◆ **WHAT TO DO**: When you write out the records, keep every line exactly as it is.
[ENTRIES SUPPLIED — start]
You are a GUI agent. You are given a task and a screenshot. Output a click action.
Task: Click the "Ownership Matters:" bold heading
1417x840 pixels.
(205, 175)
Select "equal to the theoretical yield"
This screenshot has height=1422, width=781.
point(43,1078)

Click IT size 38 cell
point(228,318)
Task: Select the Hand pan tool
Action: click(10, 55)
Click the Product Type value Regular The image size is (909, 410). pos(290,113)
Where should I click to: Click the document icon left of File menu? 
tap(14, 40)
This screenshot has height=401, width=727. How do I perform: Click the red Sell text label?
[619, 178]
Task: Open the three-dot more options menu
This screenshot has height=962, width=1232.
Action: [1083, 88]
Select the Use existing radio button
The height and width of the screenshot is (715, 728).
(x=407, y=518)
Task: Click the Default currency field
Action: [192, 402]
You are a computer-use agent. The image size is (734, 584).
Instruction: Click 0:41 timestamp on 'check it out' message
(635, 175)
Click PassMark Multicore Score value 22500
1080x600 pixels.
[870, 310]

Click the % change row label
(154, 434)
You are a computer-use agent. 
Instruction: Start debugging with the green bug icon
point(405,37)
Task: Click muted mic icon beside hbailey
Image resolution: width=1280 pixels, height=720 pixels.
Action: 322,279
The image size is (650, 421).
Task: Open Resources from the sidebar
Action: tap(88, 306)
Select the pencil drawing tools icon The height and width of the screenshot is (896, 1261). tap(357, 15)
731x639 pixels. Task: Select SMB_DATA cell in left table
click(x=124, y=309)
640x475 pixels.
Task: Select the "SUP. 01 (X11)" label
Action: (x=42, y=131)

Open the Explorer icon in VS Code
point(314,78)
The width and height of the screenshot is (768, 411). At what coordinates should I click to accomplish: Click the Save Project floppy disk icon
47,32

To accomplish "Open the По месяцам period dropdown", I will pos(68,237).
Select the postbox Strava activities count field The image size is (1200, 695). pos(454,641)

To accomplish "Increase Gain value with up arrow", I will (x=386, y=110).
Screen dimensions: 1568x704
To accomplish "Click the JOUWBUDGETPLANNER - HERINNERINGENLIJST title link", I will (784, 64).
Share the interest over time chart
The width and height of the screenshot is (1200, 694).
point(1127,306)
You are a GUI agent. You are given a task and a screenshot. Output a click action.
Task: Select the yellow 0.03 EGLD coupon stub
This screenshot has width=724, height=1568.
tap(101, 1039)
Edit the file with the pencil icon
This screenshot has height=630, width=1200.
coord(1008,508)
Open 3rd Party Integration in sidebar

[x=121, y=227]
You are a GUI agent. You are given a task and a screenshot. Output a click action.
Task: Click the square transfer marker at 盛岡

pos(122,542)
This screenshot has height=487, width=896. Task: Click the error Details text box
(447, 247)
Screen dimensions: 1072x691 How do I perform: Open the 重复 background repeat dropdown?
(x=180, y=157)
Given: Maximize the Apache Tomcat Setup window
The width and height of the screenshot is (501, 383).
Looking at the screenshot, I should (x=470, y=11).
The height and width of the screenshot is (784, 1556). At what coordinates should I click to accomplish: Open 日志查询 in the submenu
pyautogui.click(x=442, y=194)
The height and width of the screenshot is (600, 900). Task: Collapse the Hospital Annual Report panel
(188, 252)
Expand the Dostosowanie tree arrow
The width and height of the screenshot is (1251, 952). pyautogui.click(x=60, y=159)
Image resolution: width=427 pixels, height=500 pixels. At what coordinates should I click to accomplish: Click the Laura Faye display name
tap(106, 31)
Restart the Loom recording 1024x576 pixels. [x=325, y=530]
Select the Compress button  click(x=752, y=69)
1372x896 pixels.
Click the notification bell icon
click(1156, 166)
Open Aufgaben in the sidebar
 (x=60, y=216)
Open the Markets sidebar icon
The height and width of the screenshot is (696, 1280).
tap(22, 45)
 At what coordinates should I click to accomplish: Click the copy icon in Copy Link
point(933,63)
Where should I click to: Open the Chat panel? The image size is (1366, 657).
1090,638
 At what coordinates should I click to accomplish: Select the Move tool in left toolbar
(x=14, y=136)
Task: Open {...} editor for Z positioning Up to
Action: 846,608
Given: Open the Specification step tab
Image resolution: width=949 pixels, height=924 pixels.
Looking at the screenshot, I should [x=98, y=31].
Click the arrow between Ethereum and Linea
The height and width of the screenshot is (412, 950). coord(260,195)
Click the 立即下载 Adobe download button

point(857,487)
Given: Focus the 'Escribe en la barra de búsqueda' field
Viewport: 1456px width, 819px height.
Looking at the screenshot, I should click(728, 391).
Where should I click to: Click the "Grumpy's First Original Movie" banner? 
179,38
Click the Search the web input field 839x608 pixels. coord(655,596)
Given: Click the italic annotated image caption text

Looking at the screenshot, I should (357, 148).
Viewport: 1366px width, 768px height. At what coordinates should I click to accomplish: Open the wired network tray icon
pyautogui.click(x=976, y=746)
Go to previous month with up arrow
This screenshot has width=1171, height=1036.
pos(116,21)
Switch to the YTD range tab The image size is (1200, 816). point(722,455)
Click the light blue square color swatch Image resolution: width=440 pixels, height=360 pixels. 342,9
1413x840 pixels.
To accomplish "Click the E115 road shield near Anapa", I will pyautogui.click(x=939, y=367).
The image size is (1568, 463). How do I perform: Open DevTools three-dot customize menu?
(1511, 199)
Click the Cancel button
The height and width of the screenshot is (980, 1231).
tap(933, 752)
[ENTRIES SUPPLIED — finish]
◆ **TASK OUTPUT**:
You are a GUI agent. You are given a task and a screenshot. Output a click action.
Task: Click the "Ownership Matters:" bold heading
1417x840 pixels.
(205, 175)
Select "equal to the theoretical yield"
This screenshot has height=1422, width=781.
point(43,1078)

Click IT size 38 cell
point(228,318)
Task: Select the Hand pan tool
Action: click(10, 55)
Click the Product Type value Regular The image size is (909, 410). pos(290,113)
Where should I click to: Click the document icon left of File menu? 
tap(14, 40)
This screenshot has height=401, width=727. How do I perform: Click the red Sell text label?
[619, 178]
Task: Open the three-dot more options menu
This screenshot has height=962, width=1232.
Action: [1083, 88]
Select the Use existing radio button
The height and width of the screenshot is (715, 728).
(x=407, y=518)
Task: Click the Default currency field
Action: [192, 402]
You are a computer-use agent. The image size is (734, 584).
Instruction: Click 0:41 timestamp on 'check it out' message
(635, 175)
Click PassMark Multicore Score value 22500
1080x600 pixels.
[870, 310]

Click the % change row label
(154, 434)
You are a computer-use agent. 
Instruction: Start debugging with the green bug icon
point(405,37)
Task: Click muted mic icon beside hbailey
Image resolution: width=1280 pixels, height=720 pixels.
Action: 322,279
The image size is (650, 421).
Task: Open Resources from the sidebar
Action: tap(88, 306)
Select the pencil drawing tools icon The height and width of the screenshot is (896, 1261). tap(357, 15)
731x639 pixels. Task: Select SMB_DATA cell in left table
click(x=124, y=309)
640x475 pixels.
Task: Select the "SUP. 01 (X11)" label
Action: (x=42, y=131)

Open the Explorer icon in VS Code
point(314,78)
The width and height of the screenshot is (768, 411). At what coordinates should I click to accomplish: Click the Save Project floppy disk icon
47,32

To accomplish "Open the По месяцам period dropdown", I will pos(68,237).
Select the postbox Strava activities count field The image size is (1200, 695). pos(454,641)

To accomplish "Increase Gain value with up arrow", I will (x=386, y=110).
Screen dimensions: 1568x704
To accomplish "Click the JOUWBUDGETPLANNER - HERINNERINGENLIJST title link", I will (784, 64).
Share the interest over time chart
The width and height of the screenshot is (1200, 694).
point(1127,306)
You are a GUI agent. You are given a task and a screenshot. Output a click action.
Task: Select the yellow 0.03 EGLD coupon stub
This screenshot has width=724, height=1568.
tap(101, 1039)
Edit the file with the pencil icon
This screenshot has height=630, width=1200.
coord(1008,508)
Open 3rd Party Integration in sidebar

[x=121, y=227]
You are a GUI agent. You are given a task and a screenshot. Output a click action.
Task: Click the square transfer marker at 盛岡

pos(122,542)
This screenshot has height=487, width=896. Task: Click the error Details text box
(447, 247)
Screen dimensions: 1072x691 How do I perform: Open the 重复 background repeat dropdown?
(x=180, y=157)
Given: Maximize the Apache Tomcat Setup window
The width and height of the screenshot is (501, 383).
Looking at the screenshot, I should (x=470, y=11).
The height and width of the screenshot is (784, 1556). At what coordinates should I click to accomplish: Open 日志查询 in the submenu
pyautogui.click(x=442, y=194)
The height and width of the screenshot is (600, 900). Task: Collapse the Hospital Annual Report panel
(188, 252)
Expand the Dostosowanie tree arrow
The width and height of the screenshot is (1251, 952). pyautogui.click(x=60, y=159)
Image resolution: width=427 pixels, height=500 pixels. At what coordinates should I click to accomplish: Click the Laura Faye display name
tap(106, 31)
Restart the Loom recording 1024x576 pixels. [x=325, y=530]
Select the Compress button  click(x=752, y=69)
1372x896 pixels.
Click the notification bell icon
click(1156, 166)
Open Aufgaben in the sidebar
 (x=60, y=216)
Open the Markets sidebar icon
The height and width of the screenshot is (696, 1280).
tap(22, 45)
 At what coordinates should I click to accomplish: Click the copy icon in Copy Link
point(933,63)
Where should I click to: Open the Chat panel? The image size is (1366, 657).
1090,638
 At what coordinates should I click to accomplish: Select the Move tool in left toolbar
(x=14, y=136)
Task: Open {...} editor for Z positioning Up to
Action: 846,608
Given: Open the Specification step tab
Image resolution: width=949 pixels, height=924 pixels.
Looking at the screenshot, I should [x=98, y=31].
Click the arrow between Ethereum and Linea
The height and width of the screenshot is (412, 950). coord(260,195)
Click the 立即下载 Adobe download button

point(857,487)
Given: Focus the 'Escribe en la barra de búsqueda' field
Viewport: 1456px width, 819px height.
Looking at the screenshot, I should click(728, 391).
Where should I click to: Click the "Grumpy's First Original Movie" banner? 
179,38
Click the Search the web input field 839x608 pixels. coord(655,596)
Given: Click the italic annotated image caption text

Looking at the screenshot, I should (357, 148).
Viewport: 1366px width, 768px height. At what coordinates should I click to accomplish: Open the wired network tray icon
pyautogui.click(x=976, y=746)
Go to previous month with up arrow
This screenshot has width=1171, height=1036.
pos(116,21)
Switch to the YTD range tab The image size is (1200, 816). point(722,455)
Click the light blue square color swatch Image resolution: width=440 pixels, height=360 pixels. 342,9
1413x840 pixels.
To accomplish "Click the E115 road shield near Anapa", I will pyautogui.click(x=939, y=367).
The image size is (1568, 463). How do I perform: Open DevTools three-dot customize menu?
(1511, 199)
Click the Cancel button
The height and width of the screenshot is (980, 1231).
tap(933, 752)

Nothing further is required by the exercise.